The Toughest Athletes Ever: Yasiel Puig
Do you know who Yasiel Puig is? We think he's Baseball's newest tough guy.
Baseball doesn’t seem like the kind of game that would attract tough characters—football is a physical battle for every inch of field, hockey players perform through catastrophic injuries every day, even basketball and soccer have plenty of bumping and bruising. But baseball players face almost no contact and very little aggression during the course of a game.
And yet, for more than a century baseball has attracted some of the meanest, toughest, most competitive athletes sport has ever seen. No one ever accused Pete Rose, or Ty Cobb, or Nolan Ryan of being soft. Likewise, Los Angeles Dodgers phenom Yasiel Puig will likely be remembered a long time for his grit and toughness.

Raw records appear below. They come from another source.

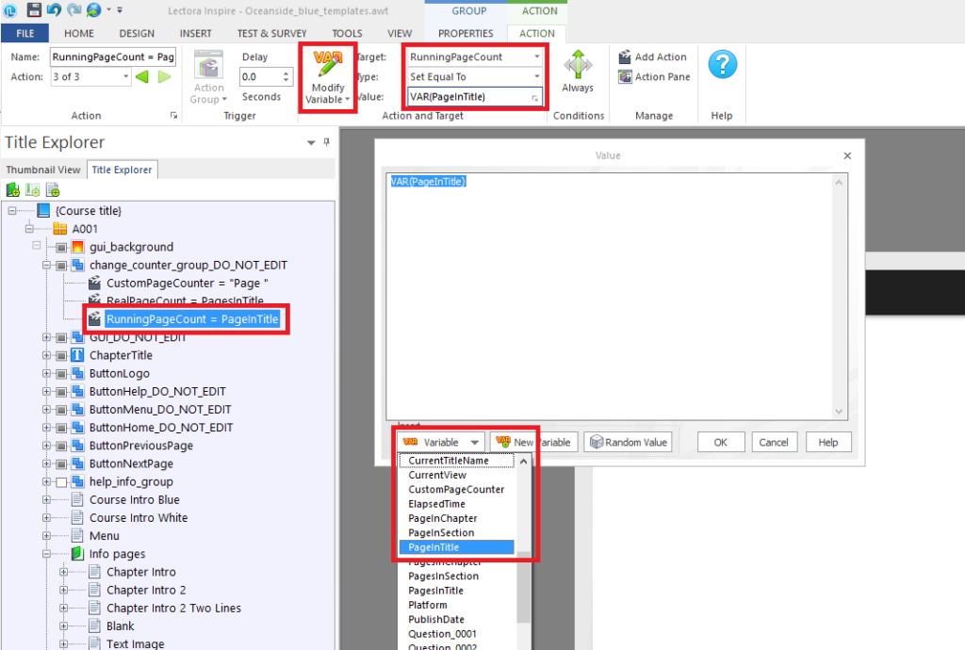Click the Add Chapter icon in Title Explorer
This screenshot has width=965, height=650.
(x=11, y=189)
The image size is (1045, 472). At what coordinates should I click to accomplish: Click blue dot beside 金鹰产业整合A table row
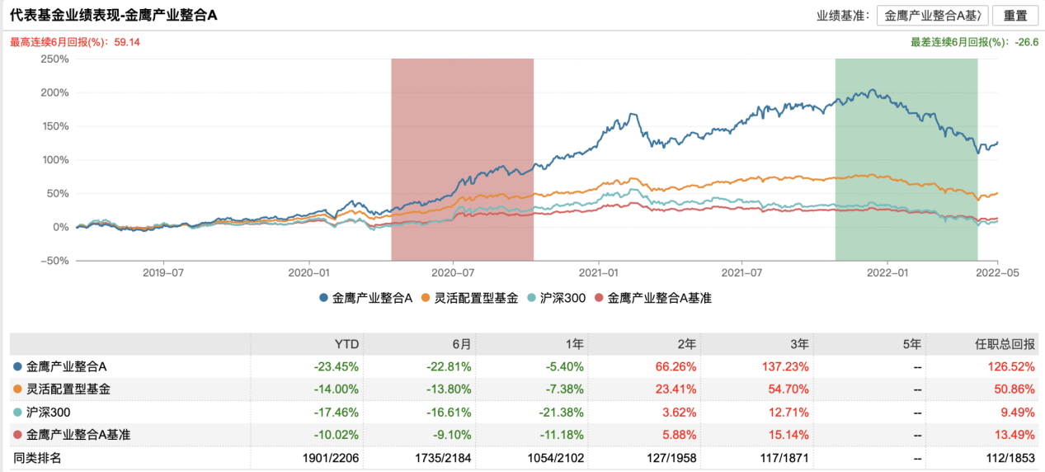[x=18, y=366]
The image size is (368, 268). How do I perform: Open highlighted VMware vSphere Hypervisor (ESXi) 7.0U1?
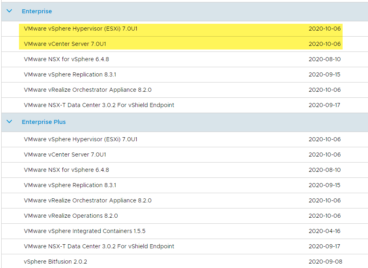click(81, 29)
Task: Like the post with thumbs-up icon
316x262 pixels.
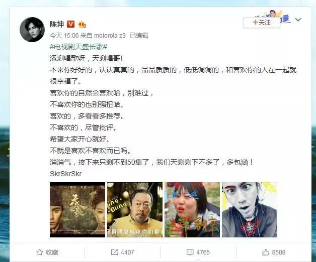Action: tap(265, 252)
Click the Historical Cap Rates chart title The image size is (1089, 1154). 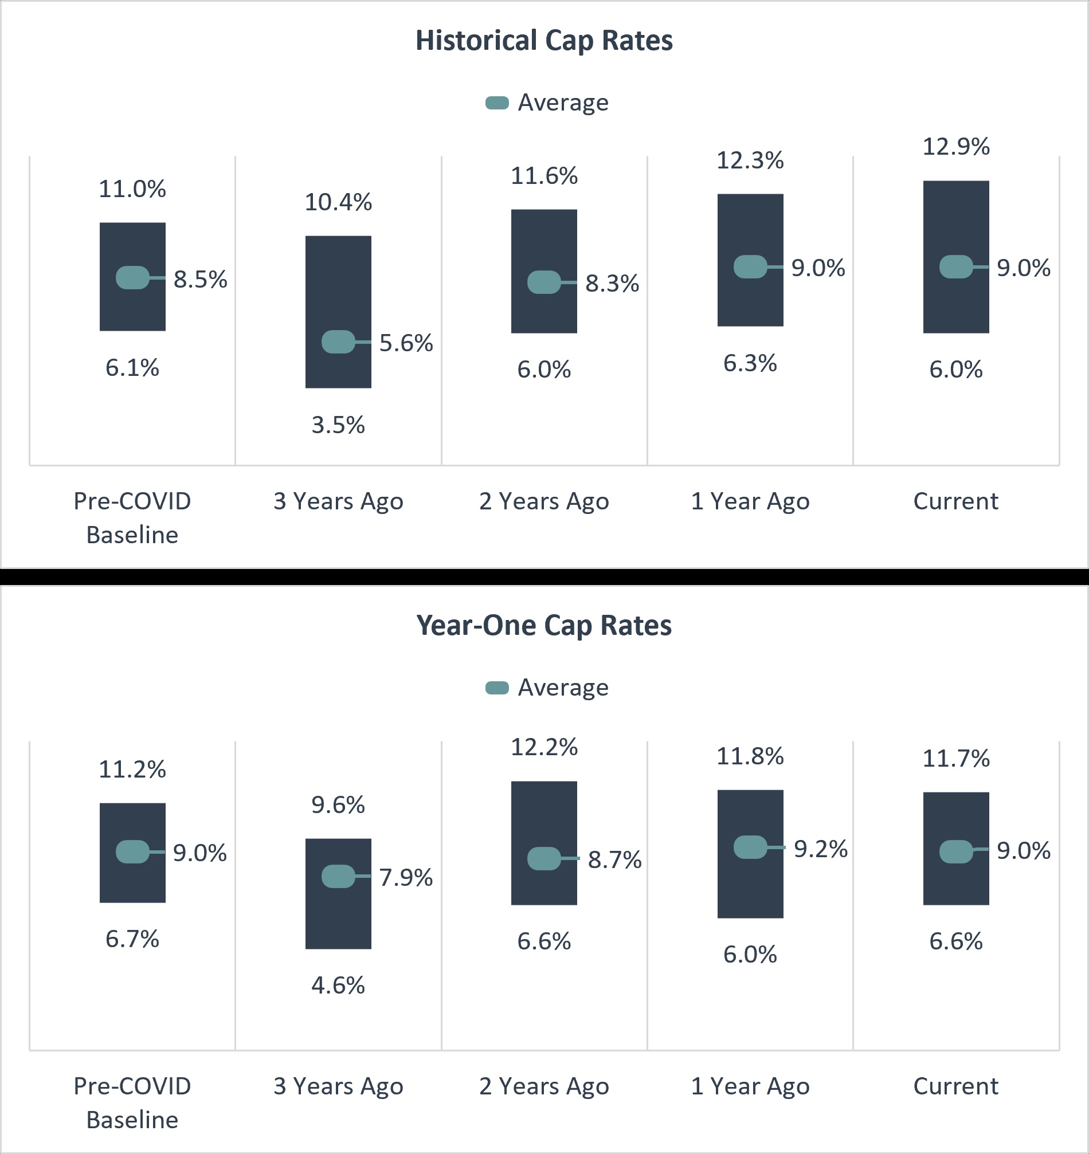544,41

Plenty has been said and written of his talent—he played his first big league game in June, but he has a shot at a batting title, is among the leaders in outfield assists, and he’s taken away nearly a dozen hits with acrobatic catches—but Puig deserves just as much respect for how hard he plays.
Puig burst into the major leagues with four homeruns and 10 RBI in his first five games, earning him Player of the Week honours, but not everyone in baseball was enamoured with the Cuban rookie’s debut. Puig ruffled feathers with his hyperconfident, physical style of play, running over Arizona Diamondbacks catcher Miguel Montero for no reason when he was out by a mile.
The next day, D-Backs pitcher Ian Kennedy retaliated by hitting Puig with a fastball—in the nose. Not only did Puig stay in the game, he was at the centre of the brawl that erupted after Kennedy plunked Dodgers pitcher Zack Greinke in the helmet.
That was just the beginning of Puig’s legend. Since then he’s built a reputation for risking his life to make a catch. He made a spectacular grab while diving in front of teammate Andre Ethier like a secret service agent protecting the President, almost broke himself in half taking a hit away from the Rockies, and ran full speed into the outfield wall at the Rogers Centre to make a catch before overthrowing first base—a feat few outfielders could do in practice. In his piece-de-resistance, he collided full-speed with a brick wall at Wrigley Field while the ball bounced off his glove, but he kept his eye on the ball as he fell to the warning track, coming within a fingernail of making the catch of the year.
For all the complaints about his attitude and reverence for his talent, Puig plays like a young man who loves baseball more than anything. Call him the Alex Ovechkin of the MLB—Ovechkin’s exuberance caused similar waves during his first season in the NHL, but no one ever accused him of lacking passion or skill. Puig may slow down some day, but we aren’t likely to catch him giving up on a play to avoid risking an injury. His fearlessness is etched into his character, and it makes him one of the toughest athletes around.